To reach students through early intervention, institutions can use local partnerships to support students through scholarships and connect them with local city leaders and businesses. In addition, attending high school career fairs and pre-college programs is a great way to boost interest and enrollment early before students complete their college section.
Integrate technology to improve duty of care protocols.
More than half (58%) of the surveyed students said that while they are aware of the potential health risks of international travel during the pandemic, they will proceed cautiously with study activities abroad. In response, institutions must reassure new students and their parents that systems are in place to prioritize the safe return of students home, even in an emergency. The best way to do this is by leveraging technology that helps schools improve and maintain their duty of care.
Many schools across the country use rapid response systems to efficiently track students studying abroad and notify them immediately if there is an emergency or they need to go home. This was especially important when Covid-19 hit, as schools had the tools to know exactly where students were and the ability to relay critical information to keep them informed.
An example I know of (after working with them as a client) is The University of Evansville, which in March 2020, with a looming travel ban, made the unprecedented decision to send all their foreign students home† With the proper duty of care tools already in place, they were able to navigate safely and quickly. As international travel tightened and borders began to close, the array of technologies helped the school respond and track to get students home safely within days.

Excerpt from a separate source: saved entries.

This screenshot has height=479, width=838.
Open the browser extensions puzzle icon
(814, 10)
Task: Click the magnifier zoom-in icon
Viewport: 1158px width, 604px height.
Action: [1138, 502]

Provide alternatives to study abroad to increase accessibility.
Virtual study abroad and home study out programs are not new, but have grown in popularity during the pandemic. More than half (60%) of the students expressed their interest in studying away as an alternative to a study program abroad. This can be a way to gain cross-cultural exposure and global engagement without the expense of traveling to another country. In addition, virtual programs provide students with globalization experiences through cross-cultural project-based learning with peers in other countries.
As the pandemic has exacerbated some of the financial and logistical barriers students and their families face when seeking to participate in a study abroad program, virtual and tucked-away options may be more accessible. In reality, 47% of students surveyed said they would like help from their institution to identify more opportunities for financial aid, while 23% would like help in tailoring study abroad opportunities to their field.
Institutions can build greater inclusiveness into global opportunities by investing in efforts that are intentional, collaborative, strategic and inclusive. One way to do this is to offer virtual study abroad and study away as other ways to increase accessibility to global education. Virtual programs offer lower costs and greater flexibility to extend the reach of global education and enable new forms of learning.
Providing tools for a globalized society
The pandemic has prompted many campuses to rethink their global engagement goals while still providing students with a multicultural experience through innovative solutions and skilled planning. By providing students with the tools necessary to experience life through the eyes of other cultures, institutions can help create a more globalized society.
At the end of the day, the main motivation behind a student’s choice of college is which institution will help them achieve their dreams and become successful members of society. Higher education must be ready to always innovate and improve in order to provide its students with the experiences necessary to foster a more globalized and interconnected world.